9K11 & 9K14 Malyutka - Anti-tank missile

Antitank guided missiles 9M14M Maljutka (NATO AT-3 sagger) and BVP M-80


Malyutka 9K11 (NATO: AT-3 sagger) is first guided Soviet antitank missile intended for the infantry. One of the most popular rockets in the world is used in many countries of the world. During the 1960s and 1970s produced some 25,000 rockets. 9K11 Malyutka being produced in at least five countries under license.

Russian anti-tank missile AT-3 Sagger


Development began in July 1961 with the government assigning the project to two design teams: Tula and Kolomna. The requirements were:

Vehicle mountable and/or man portable
Range of 3,000 meters
Armor penetration of 200 millimeters at 60°
Weight at most 10 kilograms

A 9S415 control box for the Malyutka missile


The designs were based on the western ATGMs of the 1950s, such as the French ENTAC and the Swiss Cobra. In the end, the prototype developed by the Kolomna Machine Design Bureau, who were also responsible for the AT-1 Snapper, was chosen. Initial tests were completed by 20 December 1962, and the missile was accepted for service on 16 September 1963.

JNA Maljutka during the siege of Dubrovnik


The missile can be fired from a portable antitank launching kit (polka) or armored vehicles such as BMP-1 and BMP-2, and the like helicopters Mi-2, Mi-8, Mi-24, Falcon Gazelle. A rocket to the finish line is controlled by a small joystick (9S415), which requires basic training for operators. Command operator to transfer projects to help mikrokabela when firing rockets immediately lifted up so as not to sing for the soil or vegetation. The rocket during flight has 8.5 turns per second, the movements performed by using gyroscopes when shooting targets up to 1000 m the operator can steer a rocket to the naked eye, while for targets outside this range benefits periscope 9Sh16 that performs magnification 8 times.

Serbian-made modified Malyutka wire-guided anti-tank missile on display at Partner 2009 military fair


While early estimates of the missile hitting the target ranged from 60 to 90%, experience has shown that it can drop to an efficiency between 2 and 25% in case of less than optimal conditions and lack of skill from the operator.

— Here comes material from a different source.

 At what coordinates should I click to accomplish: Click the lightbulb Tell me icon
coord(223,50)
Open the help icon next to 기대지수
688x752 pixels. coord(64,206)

In fact, MCLOS requires considerable skill on the part of the operator: according to some sources, it takes 2,300 simulated firings to become proficient with the missile as well as 50 to 60 simulated firings a week to maintain the skill level.[citation needed] Nevertheless, the weapon has always been quite popular with its operators and has enjoyed a constant updating effort both in the Soviet Union/Russia and in other countries.

The turret of a BMP-1 with a 9M14M missile


The two most serious defects of the original weapon system are its minimum range of between 500 and 800 m (targets that are closer cannot be effectively engaged) and the amount of time it takes the slow moving missile to reach maximum range—around 30 seconds—giving the intended target time to take appropriate action, either by retreating behind an obstacle, laying down a smokescreen, or by returning fire on the operator.

Map with 9M14 operators in blue and former operators in red



Later versions of the missile addressed these problems by implementing the much easier to use SACLOS guidance system, as well as upgrading the propulsion system to increase the average flight speed. The latest updates sport tandem warheads or probes in order to counteract explosive reactive armor as well as thermal imaging systems. Even in this latest version, the Malyutka is probably the most inexpensive ATGM in service, with unitary price caps in the order of the hundreds of dollars instead of the tens of thousands of the latest third generation models.